### TASK BRIEF
Output the lines of the entries below beginning at the one with "Instruction: Open the" and ending with the last, exactly as written and without pictures.

[Pixel coordinate grounding data]
────────────────
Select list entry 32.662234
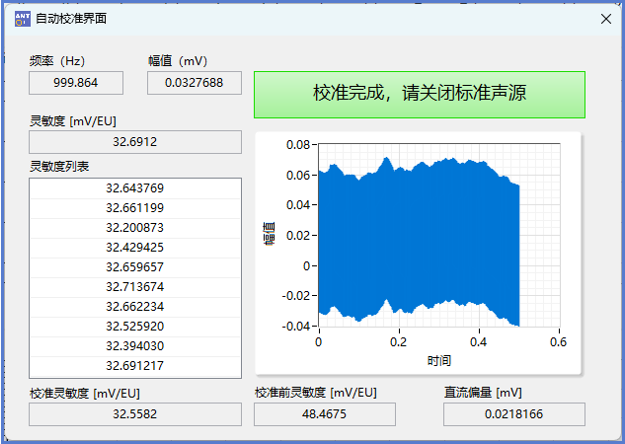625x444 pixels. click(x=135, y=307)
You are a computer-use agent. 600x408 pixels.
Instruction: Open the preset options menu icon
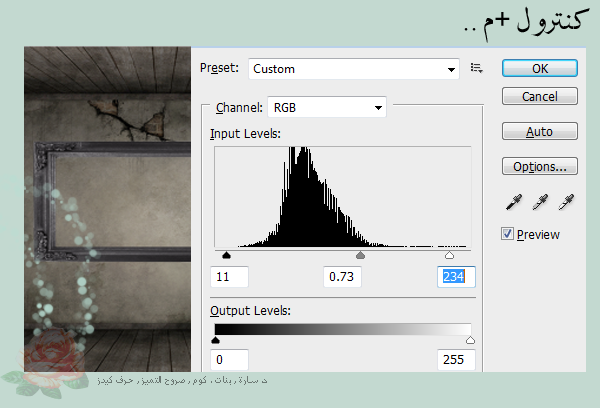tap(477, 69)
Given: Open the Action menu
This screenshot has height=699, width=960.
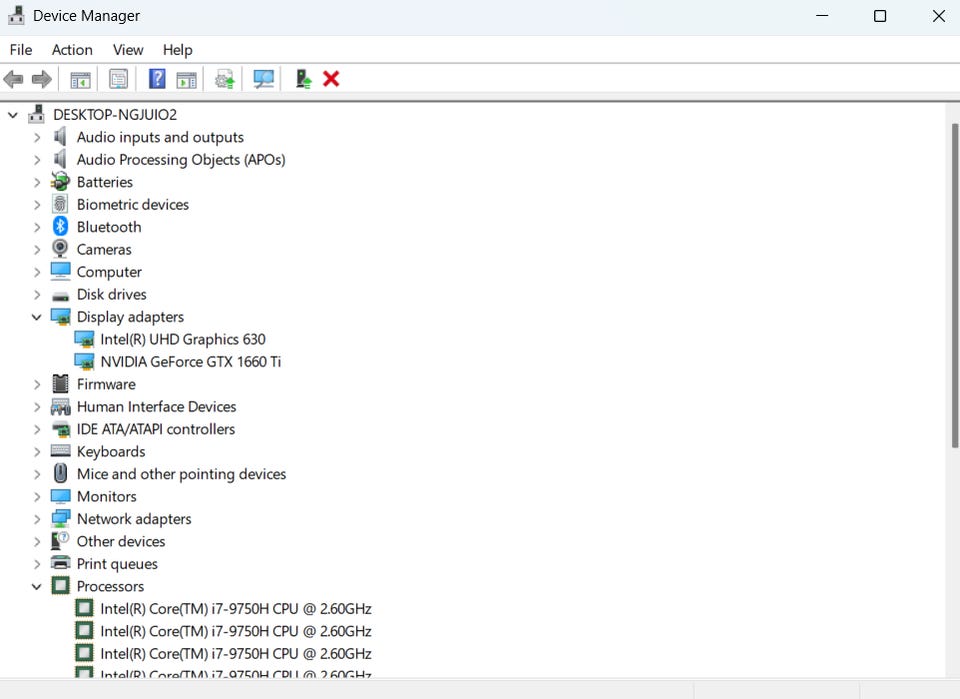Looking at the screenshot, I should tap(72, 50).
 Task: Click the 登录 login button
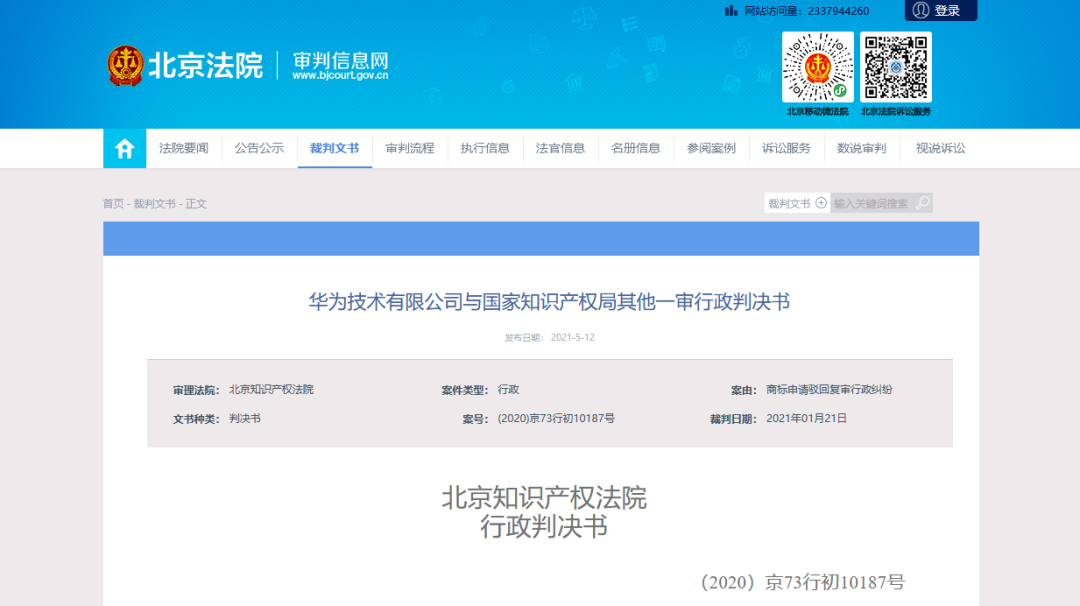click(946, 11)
────────────────
### RESPONSE
Instruction: Open the preset options menu icon
tap(477, 69)
Given: Open the Action menu
This screenshot has height=699, width=960.
Looking at the screenshot, I should tap(72, 50).
 Task: Click the 登录 login button
click(946, 11)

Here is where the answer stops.